The fee would only apply to this specific contact. If my contact can't do it, but introduces the company to someone that will, maybe a half-fee is in order. Either way, I'm sure details could be worked out.

So my question is, what would be the best way to approach this, and at what point in the process is the best time to bring it up?

(I have these terrible images of going in there, sitting down and saying "I have a great contact, but you can't get it unless you pay me" - I understand this might be the essence of a finder's fee, but how do I make it sound less...sleazy?)
posted by undercoverhuwaaah to Work & Money (5 answers total) 2 users marked this as a favorite
There is often a bonus for internal employees who refer staff. In my experience, it's not huge, certainly under a thousand dollars unless the field is highly specialized. Ask your friends in that company if they're offered that type of bonus. If they are you could ask to have it extended to you.

However, it seems to be a very, very odd request. I'm used to paying recruiters who's job it is to find and screen candidates. I've never had someone ask to be paid for networking.

I have these terrible images of going in there, sitting down and saying "I have a great contact, but you can't get it unless you pay me" Me too. Particularly, the "I get half" if anyone my contact introduces you to is hired. What does your friend get?

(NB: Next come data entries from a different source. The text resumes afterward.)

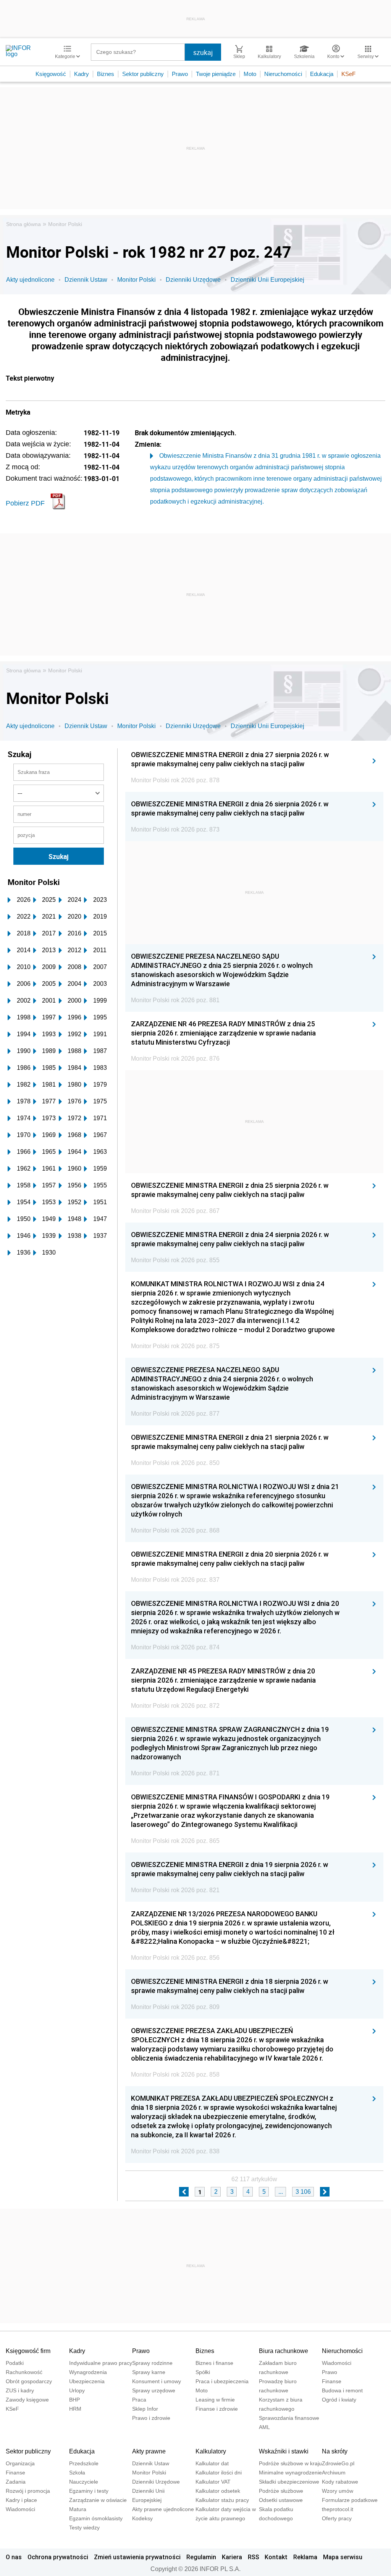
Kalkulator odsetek (218, 2491)
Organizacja (20, 2463)
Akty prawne (149, 2451)
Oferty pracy (337, 2518)
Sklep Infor (145, 2409)
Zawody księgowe (27, 2400)
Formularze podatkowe (350, 2500)
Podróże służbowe (281, 2491)
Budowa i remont (342, 2390)
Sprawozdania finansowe (289, 2418)
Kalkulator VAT (213, 2482)
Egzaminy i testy (88, 2491)
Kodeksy (142, 2518)
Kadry (81, 74)
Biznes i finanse (214, 2363)
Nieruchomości (283, 74)
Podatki (15, 2363)
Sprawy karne (148, 2372)
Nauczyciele (83, 2482)
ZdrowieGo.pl (338, 2463)
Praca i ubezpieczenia (222, 2381)
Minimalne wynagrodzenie (290, 2472)
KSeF (348, 74)
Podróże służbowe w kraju (290, 2463)
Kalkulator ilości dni (219, 2472)
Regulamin (201, 2557)
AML (264, 2427)
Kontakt (276, 2557)
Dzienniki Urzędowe (193, 279)
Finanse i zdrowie (217, 2409)
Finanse (331, 2381)
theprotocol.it (337, 2509)
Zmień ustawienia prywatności (137, 2557)
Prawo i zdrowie (151, 2418)
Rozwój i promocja (28, 2491)
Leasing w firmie (215, 2400)
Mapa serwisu (342, 2557)
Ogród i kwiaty (339, 2400)
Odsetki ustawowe (281, 2500)
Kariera (232, 2557)
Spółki (203, 2372)
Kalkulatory (211, 2451)
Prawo (180, 74)
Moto (250, 74)
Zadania (16, 2482)
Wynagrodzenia (88, 2372)
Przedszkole (84, 2463)
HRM (75, 2409)
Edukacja (321, 74)
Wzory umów (337, 2491)
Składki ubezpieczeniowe (289, 2482)
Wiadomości (336, 2363)
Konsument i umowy (156, 2381)
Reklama (305, 2557)
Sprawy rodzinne (152, 2363)
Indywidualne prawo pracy (100, 2363)
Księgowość (51, 74)
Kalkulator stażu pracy (222, 2500)
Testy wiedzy (84, 2527)
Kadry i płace (21, 2500)
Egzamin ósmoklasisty (96, 2518)
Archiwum (334, 2472)
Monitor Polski (65, 224)
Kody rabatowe (340, 2482)
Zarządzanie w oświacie (98, 2500)
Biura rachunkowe (283, 2351)
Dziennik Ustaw (86, 279)
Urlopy (77, 2390)
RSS (253, 2557)
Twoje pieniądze (216, 74)
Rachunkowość (24, 2372)
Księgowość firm (28, 2351)
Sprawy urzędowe (153, 2390)
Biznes (105, 74)
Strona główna (23, 224)
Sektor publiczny (143, 74)
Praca (139, 2400)
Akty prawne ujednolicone (163, 2509)
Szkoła (77, 2472)
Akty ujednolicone (30, 279)
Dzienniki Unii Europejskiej (267, 279)
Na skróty (334, 2451)
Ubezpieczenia (87, 2381)
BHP (74, 2400)
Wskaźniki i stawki (284, 2451)
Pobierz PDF (25, 503)
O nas (14, 2557)
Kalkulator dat (212, 2463)
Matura (77, 2509)
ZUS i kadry (20, 2390)
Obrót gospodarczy (29, 2381)
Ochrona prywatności (57, 2557)
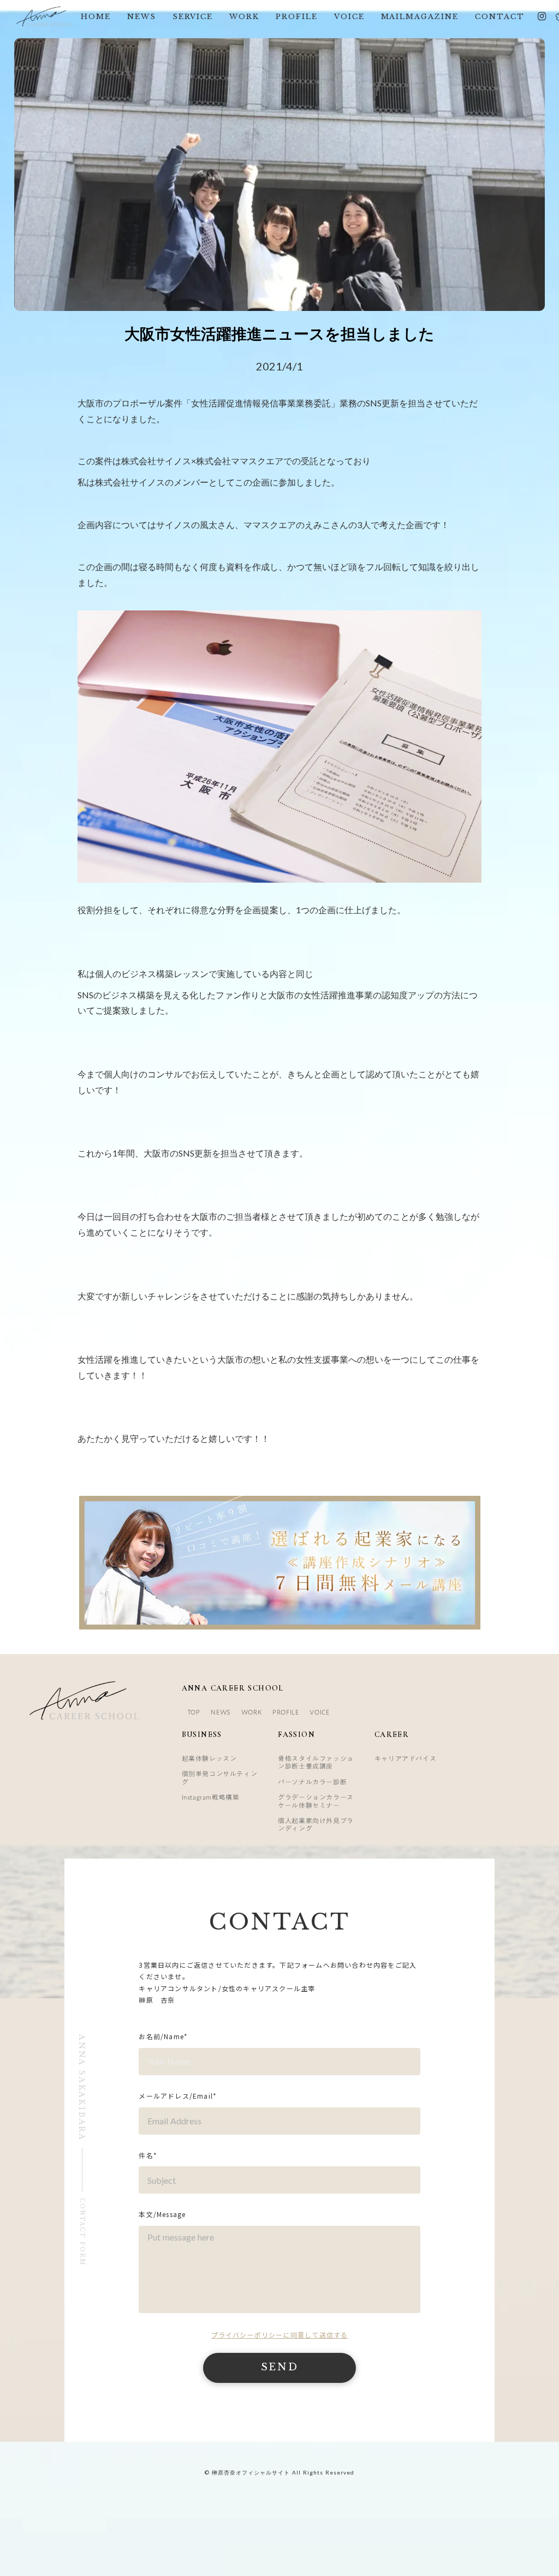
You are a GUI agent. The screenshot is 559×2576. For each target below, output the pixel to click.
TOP (193, 1711)
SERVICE (193, 16)
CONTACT (500, 16)
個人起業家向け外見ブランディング (316, 1824)
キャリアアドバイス (405, 1758)
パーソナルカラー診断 (312, 1781)
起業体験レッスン (209, 1758)
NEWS (141, 16)
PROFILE (297, 16)
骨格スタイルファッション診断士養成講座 (316, 1762)
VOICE (349, 16)
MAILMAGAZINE (420, 16)
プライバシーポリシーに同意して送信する (279, 2334)
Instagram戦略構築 (211, 1797)
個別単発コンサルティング (220, 1777)
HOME (96, 16)
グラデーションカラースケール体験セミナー (316, 1800)
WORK (244, 16)
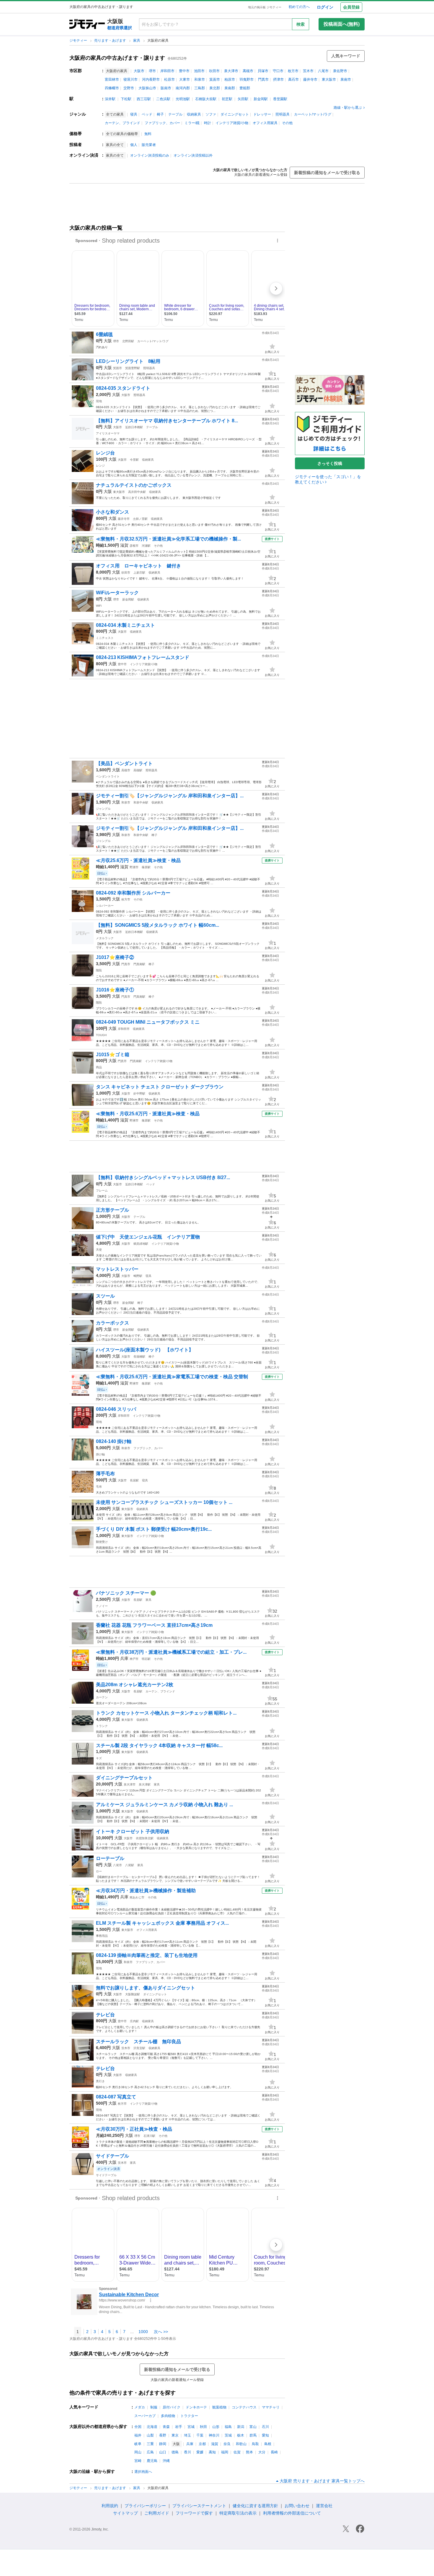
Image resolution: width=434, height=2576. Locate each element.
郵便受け (102, 1541)
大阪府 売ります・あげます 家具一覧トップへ (322, 2480)
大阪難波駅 (132, 1994)
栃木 (240, 2435)
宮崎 (137, 2461)
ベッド (147, 114)
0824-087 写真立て (116, 2096)
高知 (212, 2452)
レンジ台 (105, 452)
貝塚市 (263, 71)
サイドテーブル (112, 2155)
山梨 (150, 2435)
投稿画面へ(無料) (342, 24)
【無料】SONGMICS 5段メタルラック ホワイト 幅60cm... (157, 925)
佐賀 (237, 2452)
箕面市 (214, 79)
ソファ (210, 114)
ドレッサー (262, 114)
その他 (287, 123)
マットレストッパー (117, 1269)
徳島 (175, 2452)
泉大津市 (231, 71)
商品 (99, 1067)
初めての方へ (299, 7)
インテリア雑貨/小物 (232, 123)
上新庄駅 (139, 572)
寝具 (133, 114)
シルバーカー (105, 905)
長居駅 (134, 1480)
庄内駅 (134, 2021)
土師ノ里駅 (140, 518)
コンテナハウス (244, 2407)
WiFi (99, 605)
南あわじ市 (137, 1897)
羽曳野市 (246, 79)
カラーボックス (112, 1322)
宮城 (191, 2427)
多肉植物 (168, 2416)
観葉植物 (219, 2407)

Networking with people in other companies in your industry has value. Making it a cash transaction squashes the relationship building aspect of deal.
posted by 26.2 at 8:43 AM on September 17, 2008

Another thing - if the company said no, would you withhold the information from your friend? If you know of the perfect job for someone, then it would be lame to withhold that information simply because you can't find a way to profit from it.
posted by 26.2 at 8:46 AM on September 17, 2008

Just to clarify, this isn't for a job reference. Company A is looking to raise money. I have a contact at Company B that might be interested in providing that money. I would be the person introducing Company A and Company B.
posted by undercoverhuwaaah at 8:51 AM on September 17, 2008

Do pass along the information. Don't ask for or expect a finder's fee. The karmic rewards of providing a valuable contact to others more experienced in your industry will far outweigh any short term financial benefit. If you cultivate this attitude moving forward in your career, I promise you won't be sorry.
posted by eileen at 8:53 AM on September 17, 2008 [2 favorites]

In that case, I'd ask your contact person at company B about it first. In a venture capital deal you might find some willingness to pay the finders fee.